Following the outcome of India's 2014 spring elections, many observers of Indian politics were struck , and perhaps taken aback, by the tremendous victory of Narendra Modi and the BJP, the party often associated with an aggressively pro-Hindu political agenda. The unqualified victory of the BJP issued in a decisive and unceremonious defeat of the Congress Party, long the standard bearer for liberal, secular politics in India, and historically associated with Gandhi, Nehru, and other leaders of the independence movement.

A chief concern for those uneasy with the BJP's victory is the potential for chauvinistic sectarianism, which violently pits religious groups against each other to protect interests, identities, and presumed values. Sectarianism in India has had a particularly charged history in the 20th and early 21st centuries, with perhaps the most vivid and tragic examples demonstrated by the Hindu-Muslim riots in the Indian state of Gujarat in 2002 and the destruction of the Babri Masjid (mosque) in the north Indian city of Ayodhya in 1992. The latter event, which resulted in two thousand deaths over several months and was led by the BJP, seemed to be an almost cynical use of religious rhetoric to maximize political power.

To begin, there is certainly nothing wrong with communities of shared values and interests organizing, socially and politically, to advance their causes and concerns. That's simply the nature of politics, and, in the United States, can be seen in any number of organizations to promote group interests and to support their preferred political candidate. Labor unions, teachers' federations, green parties, political action committees, and the AARP are only a few of many U.S. organizations mobilized to advance their interests and candidates in political America. But a serious problem emerges when healthy and appropriate social organization devolves into bald-faced tribalism, characterized by a hyper-investment in group identity and ideology.

Now, it appears that the world's religions seem to agree on what constitutes the most persistent and troubling human flaws: selfishness and self-centeredness. The problems issuing from individual egotism need no elaboration here.

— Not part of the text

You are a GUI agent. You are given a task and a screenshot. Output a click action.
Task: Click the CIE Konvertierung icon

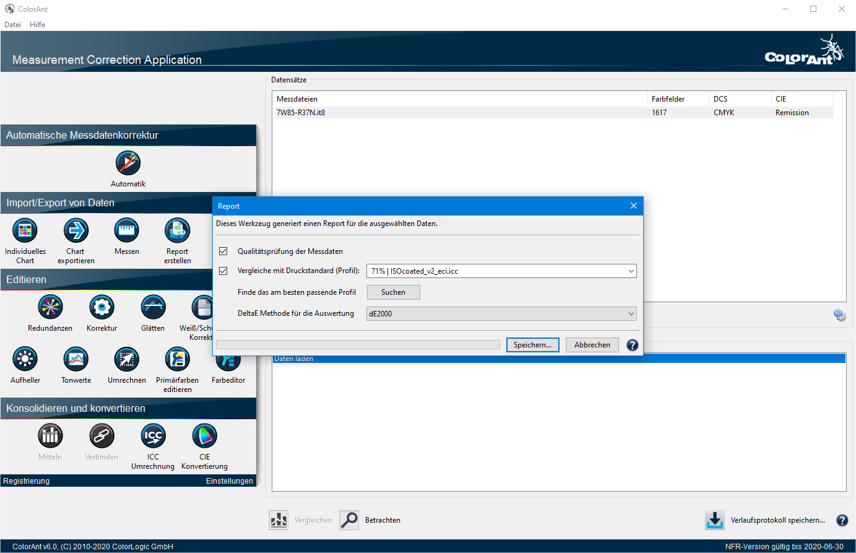204,436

But tribalism, as with any ideology, unfortunately can become an extension of self 'writ large', and group self-centeredness has disastrous human consequences when its causes become absolutized and the enemy is objectified. The historical record in this case is horrific and haunting: Nazism, Stalinism, the Cambodia killing fields, and Hutus against Tutsis in Rwanda, among others. However, when tribalism's group egotism is minimized or moderated, it simply becomes part of the political fabric, advancing causes by conventional and healthy mechanisms of activism. Tribalism, however, often demonstrates a hyper-attachment to ideologies, with tribal members or leaders refusing to listen to reasonable—and perhaps qualitatively better—policy options. In the United States, the dogmatic, unrelenting, and uncompromising character of the Tea Party reveals such hyper attachment, joined with an unremitting effort to block any reasonable and constructive policy initiative from the White House.